■ **Task details**
Could you extract, word for word, the stretch of the talk abstract on Transformer training from "Liyuan Liu is" through "presented on 3/16."?

■ **Selected passage**
★ ★ ★ ★ ★

Deep learning methods stand out with their ability to handle complicated data and tasks. However, successfully applying cutting-edge deep learning methods usually requires lots of extra care (e.g., heuristic tricks, excessive tuning on hyper-parameters, and data annotation costs). Given the inherent resource limitation of real-world applications, the demand of these efforts has hindered various applications and research. Bearing this in mind, I strive to build productive algorithms that can effectively make deep learning effort-light and easy-to-use.
In this talk, I will address the extra care required to train Transformer networks (the backbone of many recent breakthroughs like BERT). First, my analyses reveal that unbalanced gradients are not the root cause of the unstable Transformer training and uncover a long-overlooked issue, i.e., model sensitivity to parameter updates. In light of these analyses, I successfully stabilize Transformer training and achieve the new state of the art without introducing any additional hyper-parameters. Secondly, I identify a problem of the adaptive learning rate, which not only provides guidance on training configurations and further stabilizes model training, but also sheds insights on the mystery of why the learning rate warmup is necessary. Putting these two aspects together forms a comprehensive inspection on extra care required for Transformer and simplifies Transformer training by reducing those extra care. In closing, I present a broader overview of my research and discuss how it can benefit biostatistics and biomedical informatics research.
Liyuan Liu is a Ph.D. candidate in Computer Science at the University of Illinois at Urbana-Champaign, advised by Prof. Jiawei Han. He received his B.Eng. in Computer Science and Engineering at the University of Science and Technology of China in 2016. In his research, he strives to develop productive algorithms that can effectively reduce the resource consumption of deep learning, including expert efforts for data annotation and computation resources for tuning and training. Liyuan has published more than 20 papers in Top-Tier Conferences during his Ph.D. study. Liyuan has been awarded several fellowships and scholarships, including 2020 Yee Fellowship and 2015 Guo Moruo Scholarship. More information is available on his web page: http://liyuanlucasliu.github.io/
*This is the same talk that will be presented on 3/16.

★ ★ ★ ★ ★

■ **Supplied material**
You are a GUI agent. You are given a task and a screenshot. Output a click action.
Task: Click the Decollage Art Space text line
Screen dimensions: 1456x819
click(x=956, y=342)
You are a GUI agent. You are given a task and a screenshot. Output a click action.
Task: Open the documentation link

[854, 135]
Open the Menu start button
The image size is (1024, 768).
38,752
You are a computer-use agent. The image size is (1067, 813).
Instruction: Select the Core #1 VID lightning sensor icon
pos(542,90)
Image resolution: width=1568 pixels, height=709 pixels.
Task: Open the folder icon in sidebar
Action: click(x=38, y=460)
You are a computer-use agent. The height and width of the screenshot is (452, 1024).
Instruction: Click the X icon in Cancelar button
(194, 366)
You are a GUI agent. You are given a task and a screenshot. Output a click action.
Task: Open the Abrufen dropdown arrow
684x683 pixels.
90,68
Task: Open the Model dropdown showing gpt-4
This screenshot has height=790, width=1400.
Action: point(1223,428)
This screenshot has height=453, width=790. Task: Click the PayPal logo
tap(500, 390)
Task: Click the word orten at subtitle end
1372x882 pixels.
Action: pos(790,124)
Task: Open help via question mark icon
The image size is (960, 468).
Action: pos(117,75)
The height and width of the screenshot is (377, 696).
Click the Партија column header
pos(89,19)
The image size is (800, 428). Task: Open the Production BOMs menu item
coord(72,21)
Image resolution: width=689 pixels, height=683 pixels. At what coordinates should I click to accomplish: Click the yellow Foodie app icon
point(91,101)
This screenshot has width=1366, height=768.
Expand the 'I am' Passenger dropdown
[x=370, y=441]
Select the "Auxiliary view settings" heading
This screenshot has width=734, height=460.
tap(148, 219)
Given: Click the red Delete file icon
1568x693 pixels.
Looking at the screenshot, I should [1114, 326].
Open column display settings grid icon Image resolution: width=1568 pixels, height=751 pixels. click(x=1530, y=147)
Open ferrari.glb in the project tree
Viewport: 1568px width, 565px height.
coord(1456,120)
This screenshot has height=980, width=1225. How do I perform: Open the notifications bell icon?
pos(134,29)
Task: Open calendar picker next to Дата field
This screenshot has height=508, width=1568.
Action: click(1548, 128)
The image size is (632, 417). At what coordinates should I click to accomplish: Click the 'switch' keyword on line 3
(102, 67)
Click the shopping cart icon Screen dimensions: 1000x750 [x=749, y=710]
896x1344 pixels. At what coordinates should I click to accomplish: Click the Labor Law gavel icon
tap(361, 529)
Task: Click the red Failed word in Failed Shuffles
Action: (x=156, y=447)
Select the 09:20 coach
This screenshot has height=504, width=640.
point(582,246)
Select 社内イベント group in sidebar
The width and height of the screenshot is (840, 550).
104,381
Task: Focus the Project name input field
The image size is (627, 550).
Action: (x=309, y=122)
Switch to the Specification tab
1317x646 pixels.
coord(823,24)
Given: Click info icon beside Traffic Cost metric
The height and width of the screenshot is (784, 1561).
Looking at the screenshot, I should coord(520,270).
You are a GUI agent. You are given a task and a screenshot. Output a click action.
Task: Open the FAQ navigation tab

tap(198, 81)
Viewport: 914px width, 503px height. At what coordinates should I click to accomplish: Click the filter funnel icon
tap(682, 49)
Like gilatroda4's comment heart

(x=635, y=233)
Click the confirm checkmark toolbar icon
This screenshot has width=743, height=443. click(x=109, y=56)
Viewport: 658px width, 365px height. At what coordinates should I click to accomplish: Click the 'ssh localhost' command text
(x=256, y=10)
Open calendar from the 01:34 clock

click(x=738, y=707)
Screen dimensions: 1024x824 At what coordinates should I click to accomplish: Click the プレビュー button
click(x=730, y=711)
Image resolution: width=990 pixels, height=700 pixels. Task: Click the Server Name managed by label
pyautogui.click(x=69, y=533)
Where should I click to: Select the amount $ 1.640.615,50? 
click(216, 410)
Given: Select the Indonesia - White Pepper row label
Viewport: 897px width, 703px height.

★ ★ ★ ★ ★

■ **Completed exercise**
Liyuan Liu is a Ph.D. candidate in Computer Science at the University of Illinois at Urbana-Champaign, advised by Prof. Jiawei Han. He received his B.Eng. in Computer Science and Engineering at the University of Science and Technology of China in 2016. In his research, he strives to develop productive algorithms that can effectively reduce the resource consumption of deep learning, including expert efforts for data annotation and computation resources for tuning and training. Liyuan has published more than 20 papers in Top-Tier Conferences during his Ph.D. study. Liyuan has been awarded several fellowships and scholarships, including 2020 Yee Fellowship and 2015 Guo Moruo Scholarship. More information is available on his web page: http://liyuanlucasliu.github.io/
*This is the same talk that will be presented on 3/16.